* _Text_
######
Waschbär: unglaubliche Verrohung im Umgang mit sog. invasiven Arten

Offener Brief von Dr. Cornelia Konrad, TierfreundLich e.V., an Gerald Dick, Mitglied des Stiftungsvorstandes VIER PFOTEN und Vorstandsmitglied der Eurogroup for Animals (EfA). Zitat: „Wie wir Tiere behandeln, ist ein Indikator dafür, wie wir mit unseren Mitmenschen und der Umwelt umgehen."


Sehr geehrter Herr Dick,

in der Ausgabe Nr. 40 des „Stern“ vom 29.09.2022 ist unter der Rubrik „Bilder der Woche“ ein narkotisierter Braunbär abgebildet, der nach einem bisher traurigen Dasein nun ein artgerechtes Leben führen darf – „... dank der international operierenden Organisation ‚Vier Pfoten‘, die sich weltweit dafür einsetzt, dass der Mensch den Tieren mit Respekt und Mitgefühl begegnet.“

Respekt und Mitgefühl scheinen allerdings nicht allen Mitgeschöpfen gleichermaßen entgegengebracht zu werden, wie Ihre Antwort vom 30.09.2022 als Vorstandsmitglied der Eurogroup for Animals (EfA) an Herrn Dr. Dati zeigt: In Bezugnahme auf den Beitrag von Nick Clark „To list or not to list?“ führen Sie aus: „Ihr starkes Engagement für Waschbären in Ehren, aber es ist wohl wichtig zwischen Tierschutzangelegenheiten und Naturschutzangelegenheiten zu unterscheiden (?). Die ökologische Beschreibung von Waschbären ist vollkommen korrekt (?) und Sie können die von Ihnen kritisierte Wortwahl in den entsprechenden Ökologiefachbüchern (?) nachlesen.“

Die Fragenzeichen (1 – 3) zeigen unser Unverständnis zu Ihren Aussagen an:

Zu 1: Als EfA-Vorstandsmitglied und Leiter des internationalen Tierschutzprogramms von „Vier Pfoten“ argumentieren Sie hier allerdings nicht „for animals“ und für den Tierschutz, sondern verteidigen unter dem Vorwand Naturschutz die weitere Listung heimischer Wildtiere (hier: Waschbär) als IAS (= Invasive Alien Species / Invasive gebietsfremde Arten), wohlwissend, dass diese Listung die Rehabilitierung der inkriminierten Arten (Waschbär, Nutria, Nilgans und Co.) als „normale“ heimische Wildtiere niemals zulässt!
######
* _Angezeigte Daten_
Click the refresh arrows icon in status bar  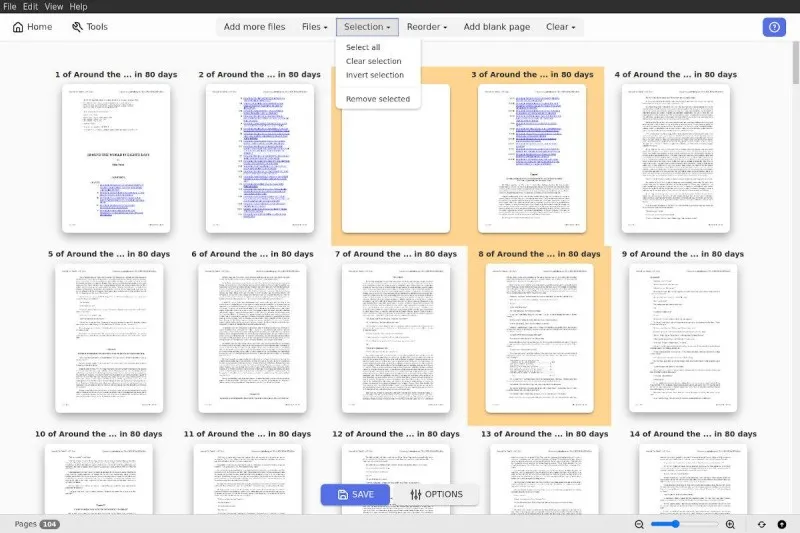(762, 524)
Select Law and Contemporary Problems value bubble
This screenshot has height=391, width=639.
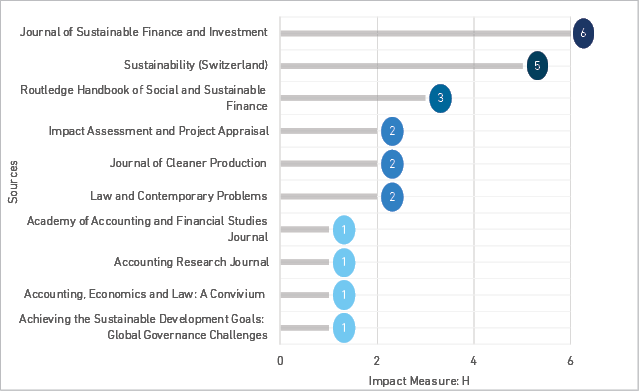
######
* _Schriftliche Aufgaben_
1 > In welcher Ausgabe des „Stern“ wurde laut dem offenen Brief zum Waschbären der narkotisierte Braunbär abgebildet?
2 > Führe den offenen Brief zum Waschbären bitte im Anschluss an den Absatz „Zu 1“ weiter.
Die Daten haben hiermit nichts zu tun.

* _Die Ergebnisse_
1 > In der Ausgabe Nr. 40 vom 29.09.2022, unter der Rubrik „Bilder der Woche“.

2 >
Ist für die EfA Tierschutz teilbar? Ist Naturschutz teilbar? Gibt es „gute“ und „schlechte“ Tiere? Gibt es eine „gute“ und eine „schlechte“ Natur? Sind die (vermeintlich) „Guten“ für die EfA schützenswert und die (vermeintlich) „Schlechten“ nicht?

Zu 2 und 3: Wir kennen keine Ökologie-Fachbücher (weshalb wir für Ihren Hinweis sehr dankbar wären) sondern nur die (meisten) wissenschaftlichen Publikationen, in denen allerdings keine negativen Einflüsse von Waschbären auf die Biodiversität, die menschliche Gesundheit und die Wirtschaft nachgewiesen werden konnten – die aber erstaunlicherweise bis heute von den Architekten und Befürwortern der EU-Verordnung 1143/14 ignoriert werden.



Waschbär im Baum
Die EU-Liste der invasiven Arten führt zur Verrohung gegenüber dem Waschbären und anderen Tierarten. Bild: Andreas Nowak

Ignoriert offenbar auch von der EfA, obwohl gerade vor dem Hintergrund seiner naturwissenschaftlich und tierschutzrechtlich kompetenten Mitglieder das Gegenteil zu erwarten wäre – und nicht der lapidare Hinweis auf eine „... korrekte Beschreibung der Rolle des Waschbären“!

Welche „Rolle“ meinen Sie? Der Waschbär als Überträger von Tollwut, Toxoplasmose und Askariden? Lächerlich! Der Waschbär als Schädling für den Obst- und Weinbau und als Killer im Hühnerstall? Unsinnig! Der Waschbär als ein Hauptverursacher für den Biodiversitätsverlust? Absurd!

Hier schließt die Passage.